Filter the records below down to lines containing "with".

[Provided information Boundary: Start]

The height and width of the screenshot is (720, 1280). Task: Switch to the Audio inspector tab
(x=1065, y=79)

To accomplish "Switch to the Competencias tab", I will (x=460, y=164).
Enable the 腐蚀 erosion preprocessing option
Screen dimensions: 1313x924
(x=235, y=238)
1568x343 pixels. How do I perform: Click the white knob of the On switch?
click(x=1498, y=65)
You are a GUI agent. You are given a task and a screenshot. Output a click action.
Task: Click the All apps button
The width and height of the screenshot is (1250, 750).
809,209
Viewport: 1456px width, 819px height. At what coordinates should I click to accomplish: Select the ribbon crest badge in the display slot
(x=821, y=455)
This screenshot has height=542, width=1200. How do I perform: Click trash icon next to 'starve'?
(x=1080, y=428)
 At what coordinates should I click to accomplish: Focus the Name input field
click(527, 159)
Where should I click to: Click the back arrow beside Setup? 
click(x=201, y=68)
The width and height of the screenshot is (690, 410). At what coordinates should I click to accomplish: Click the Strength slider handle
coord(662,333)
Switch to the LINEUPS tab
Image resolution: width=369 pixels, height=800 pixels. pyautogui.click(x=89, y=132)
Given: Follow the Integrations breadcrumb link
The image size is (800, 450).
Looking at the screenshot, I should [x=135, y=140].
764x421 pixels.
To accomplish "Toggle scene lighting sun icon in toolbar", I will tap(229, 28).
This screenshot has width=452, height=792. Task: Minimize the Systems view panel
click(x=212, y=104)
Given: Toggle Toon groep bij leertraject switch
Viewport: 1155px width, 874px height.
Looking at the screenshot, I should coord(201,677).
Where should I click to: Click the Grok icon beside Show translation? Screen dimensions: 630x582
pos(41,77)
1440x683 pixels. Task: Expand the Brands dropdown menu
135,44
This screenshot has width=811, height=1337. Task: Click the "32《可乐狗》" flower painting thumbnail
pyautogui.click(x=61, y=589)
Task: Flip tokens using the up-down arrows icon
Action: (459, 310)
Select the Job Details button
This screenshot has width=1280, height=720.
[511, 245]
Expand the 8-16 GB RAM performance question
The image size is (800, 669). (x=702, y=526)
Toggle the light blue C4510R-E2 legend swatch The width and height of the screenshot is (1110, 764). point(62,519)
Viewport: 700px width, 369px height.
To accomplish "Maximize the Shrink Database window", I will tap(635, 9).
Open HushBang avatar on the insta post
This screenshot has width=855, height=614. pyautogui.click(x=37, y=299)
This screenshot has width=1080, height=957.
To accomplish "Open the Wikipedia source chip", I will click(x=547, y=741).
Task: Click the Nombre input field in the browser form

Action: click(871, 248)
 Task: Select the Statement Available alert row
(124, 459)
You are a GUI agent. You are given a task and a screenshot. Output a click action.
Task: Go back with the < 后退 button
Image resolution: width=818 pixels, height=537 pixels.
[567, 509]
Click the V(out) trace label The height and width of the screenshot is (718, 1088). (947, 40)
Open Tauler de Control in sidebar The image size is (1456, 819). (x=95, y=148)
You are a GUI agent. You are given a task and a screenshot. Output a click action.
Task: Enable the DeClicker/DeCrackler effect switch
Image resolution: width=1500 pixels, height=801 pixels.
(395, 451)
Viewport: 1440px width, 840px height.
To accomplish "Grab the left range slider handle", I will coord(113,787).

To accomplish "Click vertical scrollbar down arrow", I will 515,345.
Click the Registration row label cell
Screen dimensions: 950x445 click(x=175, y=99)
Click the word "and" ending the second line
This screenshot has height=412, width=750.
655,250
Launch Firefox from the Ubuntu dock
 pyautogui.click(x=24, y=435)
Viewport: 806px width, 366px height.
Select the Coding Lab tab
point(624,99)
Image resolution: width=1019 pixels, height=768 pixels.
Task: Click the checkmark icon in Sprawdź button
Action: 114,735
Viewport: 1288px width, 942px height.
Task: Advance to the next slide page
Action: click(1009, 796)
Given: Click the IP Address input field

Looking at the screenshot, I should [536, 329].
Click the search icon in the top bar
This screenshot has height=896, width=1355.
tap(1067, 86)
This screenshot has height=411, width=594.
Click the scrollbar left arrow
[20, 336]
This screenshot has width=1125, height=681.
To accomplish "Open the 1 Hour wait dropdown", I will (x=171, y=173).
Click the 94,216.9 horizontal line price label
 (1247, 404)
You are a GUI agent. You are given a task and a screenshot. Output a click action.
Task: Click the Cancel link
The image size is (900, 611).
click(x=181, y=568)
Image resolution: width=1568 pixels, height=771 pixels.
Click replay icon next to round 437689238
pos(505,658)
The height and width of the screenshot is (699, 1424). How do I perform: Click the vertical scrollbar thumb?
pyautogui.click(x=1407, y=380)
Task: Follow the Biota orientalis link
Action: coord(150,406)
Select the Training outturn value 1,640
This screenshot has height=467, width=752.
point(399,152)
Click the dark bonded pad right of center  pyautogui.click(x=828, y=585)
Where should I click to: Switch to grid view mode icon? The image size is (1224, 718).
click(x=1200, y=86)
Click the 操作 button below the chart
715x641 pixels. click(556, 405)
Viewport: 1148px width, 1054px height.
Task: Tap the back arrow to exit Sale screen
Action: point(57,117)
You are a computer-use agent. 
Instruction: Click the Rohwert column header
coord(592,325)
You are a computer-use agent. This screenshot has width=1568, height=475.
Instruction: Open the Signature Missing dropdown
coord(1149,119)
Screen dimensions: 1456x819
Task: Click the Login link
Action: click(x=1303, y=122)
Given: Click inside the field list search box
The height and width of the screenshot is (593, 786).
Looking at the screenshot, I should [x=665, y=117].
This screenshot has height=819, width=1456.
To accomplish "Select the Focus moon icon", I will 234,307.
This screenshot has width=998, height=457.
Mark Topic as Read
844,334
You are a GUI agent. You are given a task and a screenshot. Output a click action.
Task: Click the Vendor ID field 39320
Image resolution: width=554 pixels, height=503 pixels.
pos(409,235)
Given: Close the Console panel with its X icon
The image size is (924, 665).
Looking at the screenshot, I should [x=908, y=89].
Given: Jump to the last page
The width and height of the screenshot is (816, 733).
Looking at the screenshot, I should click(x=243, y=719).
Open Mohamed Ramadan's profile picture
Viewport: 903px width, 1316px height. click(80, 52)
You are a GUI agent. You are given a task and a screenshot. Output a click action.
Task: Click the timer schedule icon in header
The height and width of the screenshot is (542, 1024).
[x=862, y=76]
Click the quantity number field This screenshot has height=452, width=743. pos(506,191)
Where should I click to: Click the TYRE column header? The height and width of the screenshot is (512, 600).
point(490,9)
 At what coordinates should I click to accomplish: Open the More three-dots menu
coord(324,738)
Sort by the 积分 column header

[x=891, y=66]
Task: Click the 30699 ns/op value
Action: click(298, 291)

[Provided information Boundary: End]

● **Exercise result**
Task: Go back with the < 后退 button
Given: Close the Console panel with its X icon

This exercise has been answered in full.